DATASET CONTENT:

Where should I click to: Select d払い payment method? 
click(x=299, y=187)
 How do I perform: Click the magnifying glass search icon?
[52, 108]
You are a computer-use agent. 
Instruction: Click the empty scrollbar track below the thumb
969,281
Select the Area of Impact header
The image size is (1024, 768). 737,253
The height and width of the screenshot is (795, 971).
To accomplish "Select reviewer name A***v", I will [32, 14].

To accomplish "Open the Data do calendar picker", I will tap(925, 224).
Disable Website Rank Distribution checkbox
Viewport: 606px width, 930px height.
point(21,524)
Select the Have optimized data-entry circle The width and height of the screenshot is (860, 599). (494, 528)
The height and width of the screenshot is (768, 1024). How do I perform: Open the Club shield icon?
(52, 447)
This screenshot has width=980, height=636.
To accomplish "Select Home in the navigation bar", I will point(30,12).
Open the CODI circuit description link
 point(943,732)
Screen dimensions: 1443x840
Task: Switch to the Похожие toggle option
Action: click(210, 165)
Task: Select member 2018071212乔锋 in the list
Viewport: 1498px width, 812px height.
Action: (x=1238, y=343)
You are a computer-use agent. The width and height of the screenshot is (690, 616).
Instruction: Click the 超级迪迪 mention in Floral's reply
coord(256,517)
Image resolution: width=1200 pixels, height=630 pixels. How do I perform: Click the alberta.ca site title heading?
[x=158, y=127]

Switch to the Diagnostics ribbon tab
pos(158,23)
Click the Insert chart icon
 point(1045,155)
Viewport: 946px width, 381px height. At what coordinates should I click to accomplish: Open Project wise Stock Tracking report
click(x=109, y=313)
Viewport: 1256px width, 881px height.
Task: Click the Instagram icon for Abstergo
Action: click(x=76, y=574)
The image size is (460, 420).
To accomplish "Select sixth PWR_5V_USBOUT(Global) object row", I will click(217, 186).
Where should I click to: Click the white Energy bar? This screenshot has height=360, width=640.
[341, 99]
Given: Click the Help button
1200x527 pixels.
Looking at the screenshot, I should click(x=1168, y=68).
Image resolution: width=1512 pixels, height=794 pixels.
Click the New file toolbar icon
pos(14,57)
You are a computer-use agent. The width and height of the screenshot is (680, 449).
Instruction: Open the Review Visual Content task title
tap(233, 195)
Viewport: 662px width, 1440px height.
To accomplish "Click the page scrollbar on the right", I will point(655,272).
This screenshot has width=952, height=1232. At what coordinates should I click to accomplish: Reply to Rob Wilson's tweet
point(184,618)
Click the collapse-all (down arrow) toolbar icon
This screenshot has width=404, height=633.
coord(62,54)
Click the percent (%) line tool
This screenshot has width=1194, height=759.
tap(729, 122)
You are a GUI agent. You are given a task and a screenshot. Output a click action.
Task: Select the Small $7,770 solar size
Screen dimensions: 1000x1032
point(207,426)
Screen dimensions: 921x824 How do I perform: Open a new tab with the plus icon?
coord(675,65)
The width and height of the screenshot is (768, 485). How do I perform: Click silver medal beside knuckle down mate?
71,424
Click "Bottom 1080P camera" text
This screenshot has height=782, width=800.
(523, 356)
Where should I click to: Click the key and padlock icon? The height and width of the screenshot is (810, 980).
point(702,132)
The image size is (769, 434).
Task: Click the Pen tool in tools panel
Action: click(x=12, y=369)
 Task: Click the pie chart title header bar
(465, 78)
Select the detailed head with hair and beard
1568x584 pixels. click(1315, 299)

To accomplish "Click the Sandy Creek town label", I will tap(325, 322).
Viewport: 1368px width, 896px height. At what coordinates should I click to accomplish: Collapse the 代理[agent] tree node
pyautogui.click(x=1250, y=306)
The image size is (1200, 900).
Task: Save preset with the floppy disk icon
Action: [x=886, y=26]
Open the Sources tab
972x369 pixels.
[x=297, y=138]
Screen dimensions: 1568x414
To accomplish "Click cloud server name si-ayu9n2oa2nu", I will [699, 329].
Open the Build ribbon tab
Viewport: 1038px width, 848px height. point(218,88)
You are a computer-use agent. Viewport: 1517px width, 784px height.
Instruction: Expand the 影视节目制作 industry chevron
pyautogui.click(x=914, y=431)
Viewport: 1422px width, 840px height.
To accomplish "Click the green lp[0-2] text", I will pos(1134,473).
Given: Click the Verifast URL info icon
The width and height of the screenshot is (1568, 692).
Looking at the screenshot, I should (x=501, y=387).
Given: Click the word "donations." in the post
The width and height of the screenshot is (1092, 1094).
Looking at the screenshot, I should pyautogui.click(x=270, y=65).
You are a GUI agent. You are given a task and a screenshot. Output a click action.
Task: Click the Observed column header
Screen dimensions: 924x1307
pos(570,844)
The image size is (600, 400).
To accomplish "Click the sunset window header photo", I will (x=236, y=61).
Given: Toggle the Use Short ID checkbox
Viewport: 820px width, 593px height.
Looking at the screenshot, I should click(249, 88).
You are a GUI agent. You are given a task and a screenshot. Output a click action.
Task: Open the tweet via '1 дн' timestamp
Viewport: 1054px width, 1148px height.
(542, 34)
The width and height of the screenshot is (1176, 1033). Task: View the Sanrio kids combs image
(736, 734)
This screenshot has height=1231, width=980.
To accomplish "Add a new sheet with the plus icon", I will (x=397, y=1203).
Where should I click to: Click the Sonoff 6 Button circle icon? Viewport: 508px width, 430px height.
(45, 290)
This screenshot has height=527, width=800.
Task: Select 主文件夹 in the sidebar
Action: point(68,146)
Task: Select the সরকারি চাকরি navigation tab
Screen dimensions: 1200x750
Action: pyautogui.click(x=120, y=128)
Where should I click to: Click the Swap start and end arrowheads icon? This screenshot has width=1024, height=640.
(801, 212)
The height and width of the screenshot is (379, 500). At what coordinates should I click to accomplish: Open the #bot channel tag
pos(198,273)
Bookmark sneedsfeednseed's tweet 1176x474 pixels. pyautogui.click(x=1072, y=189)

WHAT IS NEEDED: Go through the records above and, whenever a line includes the word "text", copy it.

RESPONSE:
Click "Bottom 1080P camera" text
To accomplish "Click the green lp[0-2] text", I will pos(1134,473).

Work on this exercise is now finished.